Eh bien les fruits du Concile Vatican II et des réformes post-conciliaires sont des fruits amers, des fruits qui détruisent l’Église.
Ceux qui ont fait les réformes les ont faites au nom du Concile. Or que s’est-il passé pendant le Concile ?
Nous pouvons le savoir facilement en lisant les livres de ceux qui, précisément, ont été les instruments de ce changement dans l’Église.
Lisez, par exemple, le livre du sénateur du Doubs, M. Prelot, « Le catholicisme libéral » écrit en 1969. Il nous dit ce qu’est le Concile, il le dit dès les premières pages : « Nous avons lutté pendant un siècle et demi pour faire prévaloir nos opinions à l’intérieur de l’Église et nous n’y avions pas réussi.

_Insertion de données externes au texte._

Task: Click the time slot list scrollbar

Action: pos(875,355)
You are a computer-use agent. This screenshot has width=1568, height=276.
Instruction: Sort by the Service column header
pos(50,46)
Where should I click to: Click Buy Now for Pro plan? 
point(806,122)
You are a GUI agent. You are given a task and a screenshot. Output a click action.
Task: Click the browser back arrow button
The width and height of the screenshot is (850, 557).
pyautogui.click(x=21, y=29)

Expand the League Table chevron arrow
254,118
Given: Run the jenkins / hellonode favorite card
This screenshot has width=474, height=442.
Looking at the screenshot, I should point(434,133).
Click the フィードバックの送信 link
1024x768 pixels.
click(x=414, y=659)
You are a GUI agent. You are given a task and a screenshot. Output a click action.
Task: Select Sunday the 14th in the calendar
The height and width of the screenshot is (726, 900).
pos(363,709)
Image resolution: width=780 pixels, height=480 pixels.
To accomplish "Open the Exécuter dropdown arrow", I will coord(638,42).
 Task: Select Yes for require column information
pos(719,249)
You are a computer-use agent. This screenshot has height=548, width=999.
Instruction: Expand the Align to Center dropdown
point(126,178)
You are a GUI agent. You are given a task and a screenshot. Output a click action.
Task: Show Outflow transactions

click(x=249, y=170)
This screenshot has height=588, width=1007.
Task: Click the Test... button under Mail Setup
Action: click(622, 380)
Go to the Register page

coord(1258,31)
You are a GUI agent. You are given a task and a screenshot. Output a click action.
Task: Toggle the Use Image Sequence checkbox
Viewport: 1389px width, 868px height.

Enfin, est venu Vatican II et nous avons triomphé. Désormais, les thèses du catholicisme libéral sont définitivement et officiellement acceptées par la Sainte Église. »
Vous croyez que ce n’est pas un témoignage, ça ? Ce n’est pas moi qui le die, mais lui ! Il le dit en se félicitant, en triomphant.
Nous, nous le disons en pleurant. Car qu’ont voulu les catholiques libéraux pendant un siècle et demi ?
Ils ont voulu marier l’Église et la Révolution. Marier l’Église et la subversion.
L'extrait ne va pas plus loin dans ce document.